## Introduction

Support Vector Machine is another well known algorithm for classification. The theory of it is well explained over [Here](https://medium.com/machine-learning-101/chapter-2-svm-support-vector-machine-theory-f0812effc72). It is similar to Logistic Regression in the sense that both of them are trying to find the best linear way to seperate between the classes. The difference is that SVM tries to find a solution which is as far as possible from the closest data point of each category, while Logistic Regression is finding the posterior class probability. That means that while SVM generates a binary classification, LR generates probabilities. 

There is a fundemental difference in the way these models work. Logistic Regression is a <u>parametric model</u>. That means that the mapping from input X to output Y is governed by a vector w of adaptive parameters. During the learning phase, a set of training data is used to determine to estimate these parameters. Predictions for new inputs are made purely on the learned parameter vector.

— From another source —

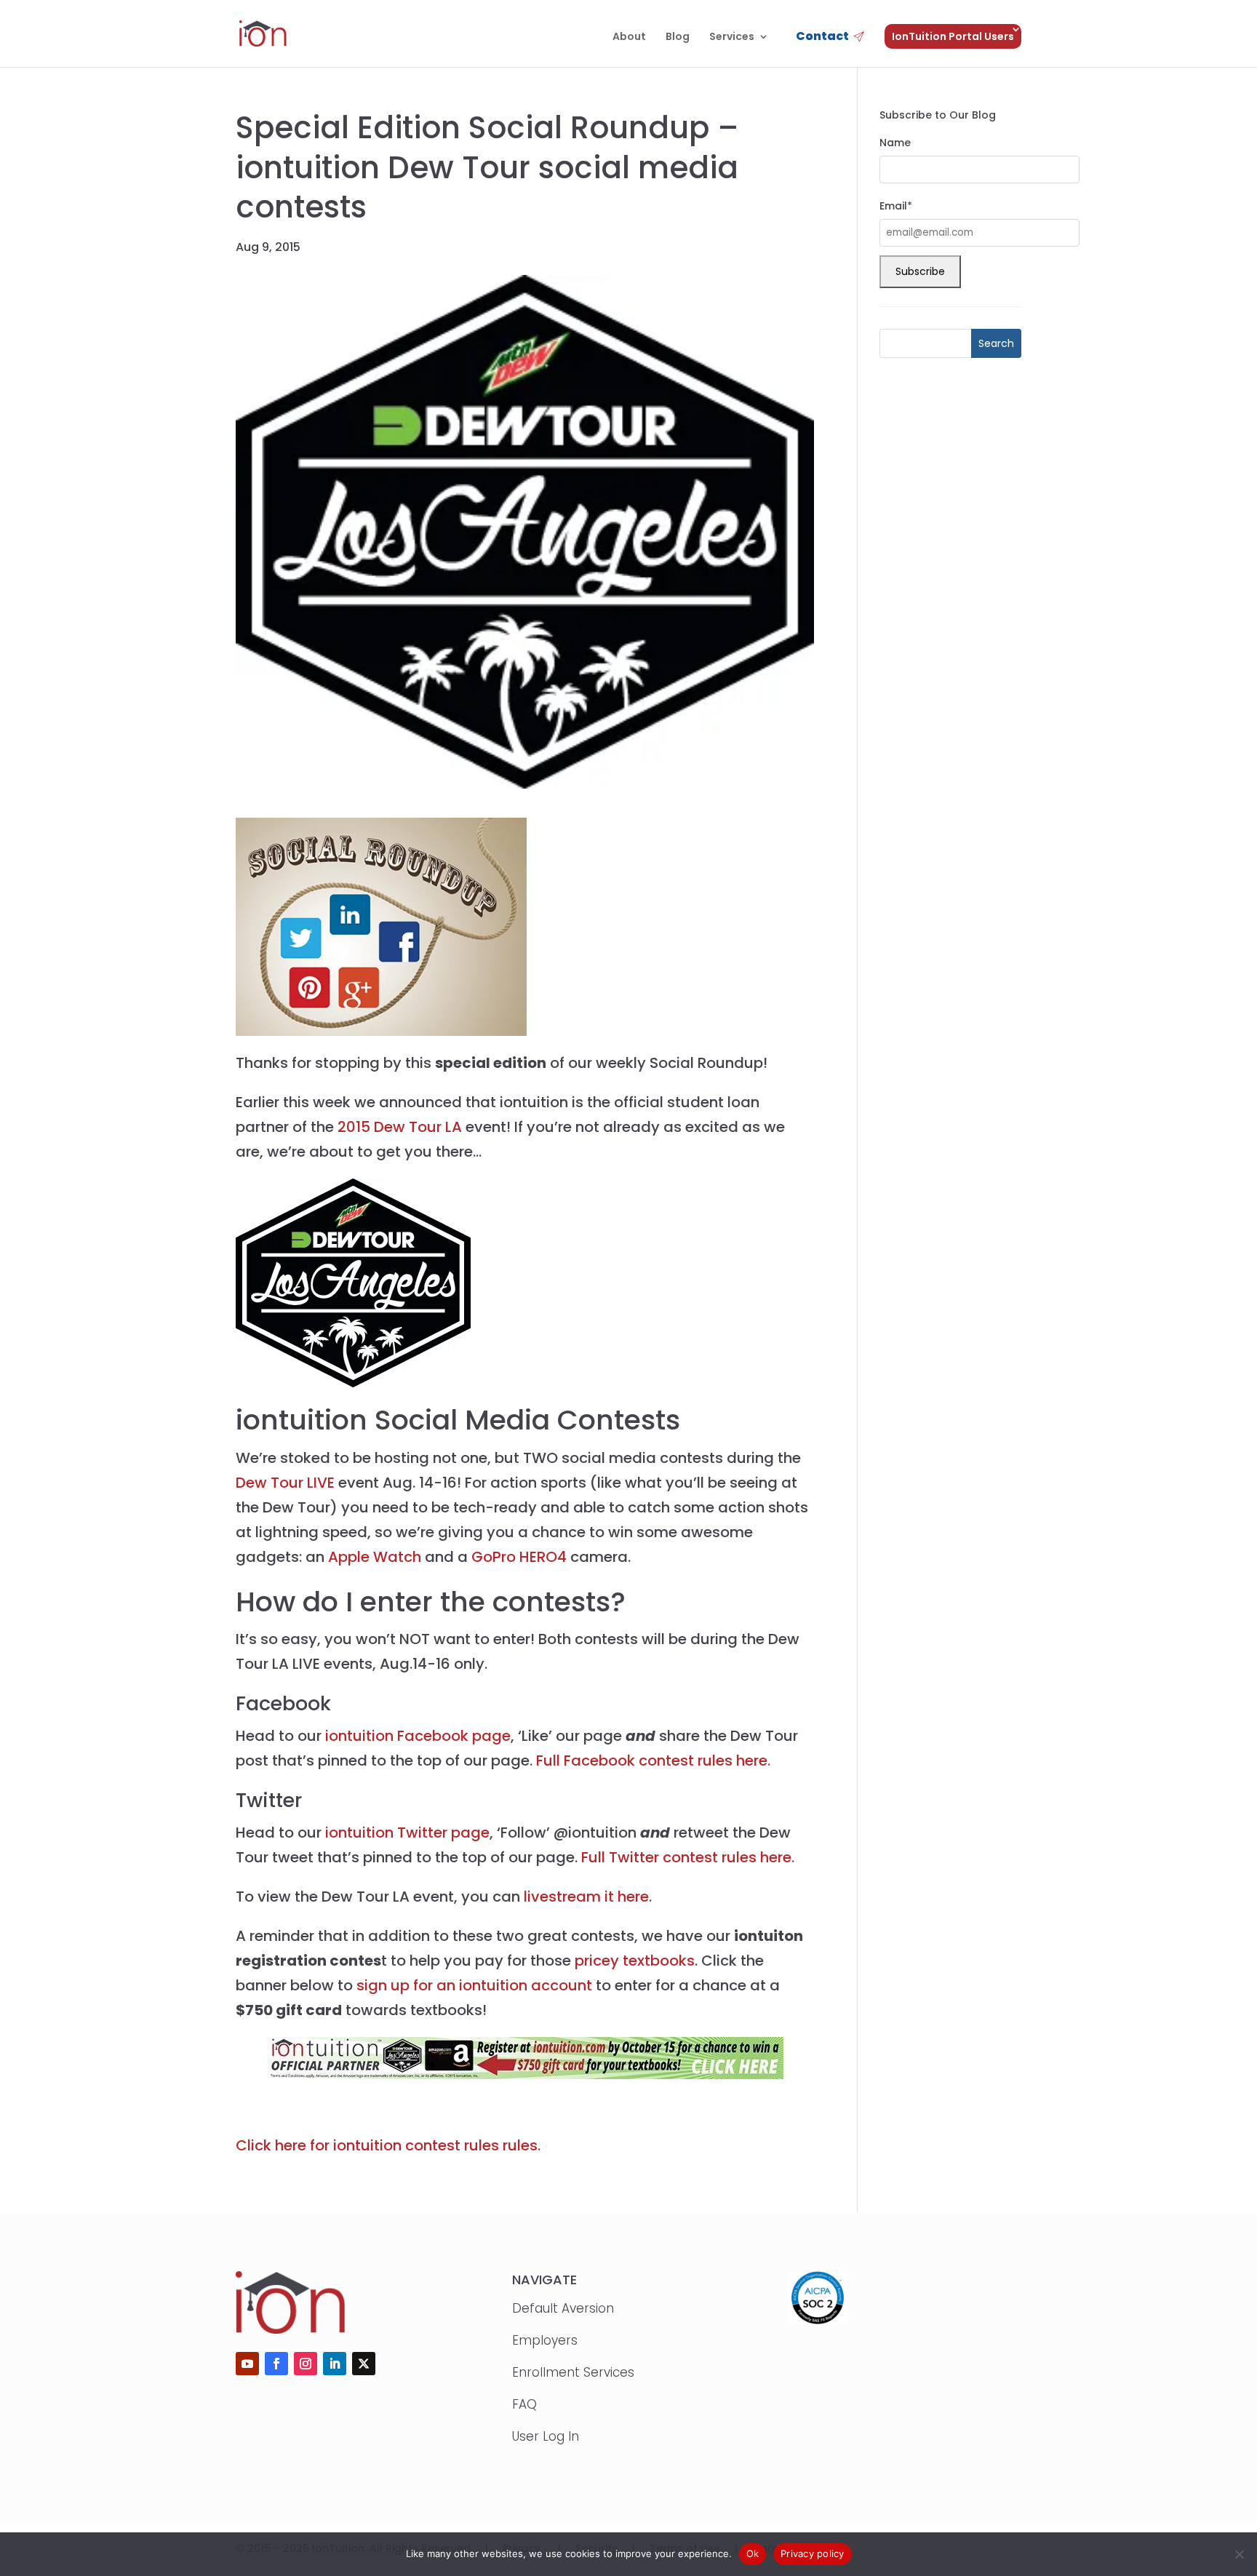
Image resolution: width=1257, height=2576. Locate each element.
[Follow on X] (363, 2363)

SVM is a part of another learning algorithms group called <u>Kernel Methods</u>. The basic idea here is to find some sort of transformation (Kernel Function) on the data so that it would be seperatable. For instance, if the data is not linearly seperatable, then logistic regression would not perform well, but using SVM with other kernel functions (such as RBF - Radial Basis Function) might be able to do the work. RBF is actually the most popular kernel using SVM.



In [48]:
# Data analysis
import numpy as np
import pandas as pd
import random as rnd
from statistics import mean
import math

# Data Visualization
import matplotlib.pyplot as plt
import seaborn as sns

# Support Vector Classifier
from sklearn.svm import SVC

# KFold Support
from sklearn.model_selection import KFold

In [49]:
train_df = pd.read_csv("train.csv")
test_df = pd.read_csv("test.csv")

I have tried to do as little feature engineering as possible in this case, since SVM does not rely on independence assumption.

In [50]:
# Removing PassengerId
train_df = train_df.drop('PassengerId', axis=1)

# Convering 'Name'
name_df = train_df.Name.str.split(expand = True)
train_df['Name'] = name_df[1]
train_df.loc[(train_df['Name'] != 'Mr.') & (train_df['Name'] != 'Mrs.') & (train_df['Name'] != 'Miss.') & (train_df['Name'] != 'Master.'), 'Name'] = 'Other'

# Converting 'Ticket'
train_df['Ticket'] = train_df['Ticket'].map(train_df['Ticket'].value_counts()).astype('int64')

# Converting 'Cabin'
train_df['Cabin'] = train_df['Cabin'].notnull().astype('int64')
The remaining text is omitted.